Mark Goldstein, a demographer for the department, analyzed the median sale prices of houses inside and outside Priority Funding Areas (PFAs) — the places that counties and the City of Baltimore have designed for growth.

"Perhaps to be expected, the homes inside the PFA didn't tumble in value quite so steeply as the (larger) homes outside the PFA during the 2007-2009 downturn," Andrew Ratner, the department's director of communication and education, wrote on the Smart Growth Maryland blog

And though houses in the generally lower-density locations outside the Priority Funding Areas have consistently commanded higher prices (see graph) than those inside the PFAs during the entire 2002-2009 period covered in the study, it turns out that in percentage terms, the houses in the compact, more close-in areas always performed best:

• During the period in which housing was booming, from 2002 to 2007, houses in the PFAs jumped in value by 75.3 percent, slightly more than the 71.9 percent increase of houses outside the PFAs.

• During the bust from 2007 to 2009, the median sale price outside the PFAs dropped by 15.0 percent, while the median price declined only 11.1 percent inside the PFAs.

• Over the entire period from 2002 to 2009, prices in the PFAs ended 55.9 percent higher than they began, while those in the more outlying areas gained ended up 46.2 percent higher than they started. 

Ratner concludes: "Some have cast sustainable land planning as being at odds with prosperity or economic development, but to the contrary, at least by some recent measures, property values inside Maryland’s designated growth areas have held their value quite well when compared with the open land beyond."

Sustainable Growth Commission

One of Maryland's recent forays into promoting compact development in locations well-suited to accept it was the establishment last year of a Sustainable Growth Commission. The commission is to "assess and advise on the progress of State, regional and local planning in Maryland to achieve the goals of State economic growth, resource protection and planning policy," Ratner wrote in an Oct. 25, 2010 blog

The commission, which succeeds the two-year Task Force on the Future Growth and Development in Maryland, includes state and local officials and representatives of the development, environmental, and agricultural communities from throughout the state. "The Department of Planning and other agencies are currently developing the first-ever comprehensive strategy for sustainable growth called PlanMaryland," Ratner noted.
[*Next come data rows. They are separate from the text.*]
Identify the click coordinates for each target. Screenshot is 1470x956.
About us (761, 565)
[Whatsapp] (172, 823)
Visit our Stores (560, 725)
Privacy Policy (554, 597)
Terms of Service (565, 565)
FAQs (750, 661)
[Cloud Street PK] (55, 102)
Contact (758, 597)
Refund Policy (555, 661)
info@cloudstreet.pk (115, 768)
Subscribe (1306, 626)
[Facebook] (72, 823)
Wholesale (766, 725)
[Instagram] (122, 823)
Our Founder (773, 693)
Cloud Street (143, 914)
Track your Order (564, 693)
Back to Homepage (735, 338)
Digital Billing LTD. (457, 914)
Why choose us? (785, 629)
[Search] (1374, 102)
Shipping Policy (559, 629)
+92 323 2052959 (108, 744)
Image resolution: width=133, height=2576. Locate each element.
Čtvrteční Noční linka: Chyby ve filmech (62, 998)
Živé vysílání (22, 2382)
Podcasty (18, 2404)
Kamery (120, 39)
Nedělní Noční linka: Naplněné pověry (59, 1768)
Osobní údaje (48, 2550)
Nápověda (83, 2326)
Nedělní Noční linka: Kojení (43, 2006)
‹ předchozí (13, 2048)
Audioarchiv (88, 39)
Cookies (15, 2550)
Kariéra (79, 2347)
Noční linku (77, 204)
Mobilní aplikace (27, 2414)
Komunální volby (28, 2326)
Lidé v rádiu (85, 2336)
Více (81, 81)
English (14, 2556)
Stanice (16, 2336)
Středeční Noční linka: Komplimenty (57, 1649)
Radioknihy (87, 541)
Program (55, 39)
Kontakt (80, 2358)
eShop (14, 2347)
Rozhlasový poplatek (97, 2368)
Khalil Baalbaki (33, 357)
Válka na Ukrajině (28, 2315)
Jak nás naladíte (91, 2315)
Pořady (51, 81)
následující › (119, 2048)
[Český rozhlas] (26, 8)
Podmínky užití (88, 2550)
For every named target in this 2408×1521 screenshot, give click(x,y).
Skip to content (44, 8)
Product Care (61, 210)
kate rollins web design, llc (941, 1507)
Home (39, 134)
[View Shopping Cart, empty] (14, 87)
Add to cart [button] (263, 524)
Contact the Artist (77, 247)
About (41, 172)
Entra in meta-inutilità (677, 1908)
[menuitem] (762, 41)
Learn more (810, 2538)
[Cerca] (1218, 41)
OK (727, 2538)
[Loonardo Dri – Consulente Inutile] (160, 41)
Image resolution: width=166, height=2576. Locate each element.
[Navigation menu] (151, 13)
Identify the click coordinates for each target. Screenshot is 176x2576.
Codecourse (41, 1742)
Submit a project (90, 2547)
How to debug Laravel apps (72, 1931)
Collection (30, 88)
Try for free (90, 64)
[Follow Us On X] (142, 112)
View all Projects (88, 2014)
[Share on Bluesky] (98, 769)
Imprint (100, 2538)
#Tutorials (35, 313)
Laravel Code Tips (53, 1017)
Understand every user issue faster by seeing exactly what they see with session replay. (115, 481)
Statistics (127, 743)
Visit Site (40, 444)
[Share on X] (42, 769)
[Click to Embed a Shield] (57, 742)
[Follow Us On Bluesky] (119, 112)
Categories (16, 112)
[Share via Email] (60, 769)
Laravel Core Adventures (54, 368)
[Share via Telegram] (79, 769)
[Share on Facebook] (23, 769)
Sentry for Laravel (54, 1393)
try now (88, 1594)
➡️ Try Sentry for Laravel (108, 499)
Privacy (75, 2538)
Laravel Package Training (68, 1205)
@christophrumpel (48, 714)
Last fall, to get a first-hand look at issues across the urban-to-rural Transect, commission members embarked on a bus tour of varied locales. Their starting point was the State Center complex in West Baltimore, which is "about to be wholly remade as a Transit-Oriented Development [TOD]," Ratner wrote Nov. 9. "The project seeks to transform an oft-described 'urban wasteland' of government buildings into a mixed-use complex with retail and housing that can better capitalize on the location’s proximity to subway, light rail and bus service."

On the tour, Caroline Moore of Ekistics, a private partner in the $1.6-billion project, told the commission that the 28-acre site has enormous potential. It is surrounded by some of the city’s poorest and richest neighborhoods as well as major instititions of higher education and culture. "The development," Ratner observed, "is projected to generate taxes and vibrancy in an area where offices now shutter at nights and on weekends."

A transit-oriented development is also in the works for Owings Mills, a 1980s planned development which centers on an enclosed shopping mall that has struggled. It's hoped that the TOD will enliven the area with restaurants, a library, and a college branch.